**TASK PROMPT**. Your task is to copy every record exactly.

**TASK DATA**.
--- START ---

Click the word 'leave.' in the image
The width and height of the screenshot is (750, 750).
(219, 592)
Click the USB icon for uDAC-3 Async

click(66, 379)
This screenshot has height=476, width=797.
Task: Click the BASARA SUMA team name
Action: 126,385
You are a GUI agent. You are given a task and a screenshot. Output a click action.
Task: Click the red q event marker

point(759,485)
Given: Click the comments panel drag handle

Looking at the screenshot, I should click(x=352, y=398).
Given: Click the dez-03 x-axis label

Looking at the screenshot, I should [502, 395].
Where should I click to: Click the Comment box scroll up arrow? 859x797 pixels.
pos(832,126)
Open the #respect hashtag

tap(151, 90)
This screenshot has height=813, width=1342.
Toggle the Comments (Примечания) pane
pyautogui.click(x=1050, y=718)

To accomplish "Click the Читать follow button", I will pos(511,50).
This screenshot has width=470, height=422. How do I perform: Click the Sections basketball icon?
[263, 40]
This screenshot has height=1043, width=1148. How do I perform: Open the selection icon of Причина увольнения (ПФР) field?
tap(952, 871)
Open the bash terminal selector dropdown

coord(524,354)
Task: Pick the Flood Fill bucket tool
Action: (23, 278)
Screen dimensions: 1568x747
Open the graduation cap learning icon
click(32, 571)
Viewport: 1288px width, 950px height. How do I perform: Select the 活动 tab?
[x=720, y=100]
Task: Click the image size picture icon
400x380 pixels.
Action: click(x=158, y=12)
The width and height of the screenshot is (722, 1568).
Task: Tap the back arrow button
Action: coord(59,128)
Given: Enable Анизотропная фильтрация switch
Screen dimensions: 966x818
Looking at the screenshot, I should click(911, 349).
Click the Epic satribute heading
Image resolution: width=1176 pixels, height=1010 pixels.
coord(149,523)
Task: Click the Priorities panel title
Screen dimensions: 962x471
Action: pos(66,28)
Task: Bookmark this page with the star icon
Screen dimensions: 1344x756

--- END ---

**TASK SOLUTION**.
Click the word 'leave.' in the image
The width and height of the screenshot is (750, 750).
(219, 592)
Click the USB icon for uDAC-3 Async

click(66, 379)
This screenshot has height=476, width=797.
Task: Click the BASARA SUMA team name
Action: 126,385
You are a GUI agent. You are given a task and a screenshot. Output a click action.
Task: Click the red q event marker

point(759,485)
Given: Click the comments panel drag handle

Looking at the screenshot, I should click(x=352, y=398).
Given: Click the dez-03 x-axis label

Looking at the screenshot, I should [502, 395].
Where should I click to: Click the Comment box scroll up arrow? 859x797 pixels.
pos(832,126)
Open the #respect hashtag

tap(151, 90)
This screenshot has height=813, width=1342.
Toggle the Comments (Примечания) pane
pyautogui.click(x=1050, y=718)

To accomplish "Click the Читать follow button", I will pos(511,50).
This screenshot has width=470, height=422. How do I perform: Click the Sections basketball icon?
[263, 40]
This screenshot has height=1043, width=1148. How do I perform: Open the selection icon of Причина увольнения (ПФР) field?
tap(952, 871)
Open the bash terminal selector dropdown

coord(524,354)
Task: Pick the Flood Fill bucket tool
Action: (23, 278)
Screen dimensions: 1568x747
Open the graduation cap learning icon
click(32, 571)
Viewport: 1288px width, 950px height. How do I perform: Select the 活动 tab?
[x=720, y=100]
Task: Click the image size picture icon
400x380 pixels.
Action: click(x=158, y=12)
The width and height of the screenshot is (722, 1568).
Task: Tap the back arrow button
Action: coord(59,128)
Given: Enable Анизотропная фильтрация switch
Screen dimensions: 966x818
Looking at the screenshot, I should click(911, 349).
Click the Epic satribute heading
Image resolution: width=1176 pixels, height=1010 pixels.
coord(149,523)
Task: Click the Priorities panel title
Screen dimensions: 962x471
Action: pos(66,28)
Task: Bookmark this page with the star icon
Screen dimensions: 1344x756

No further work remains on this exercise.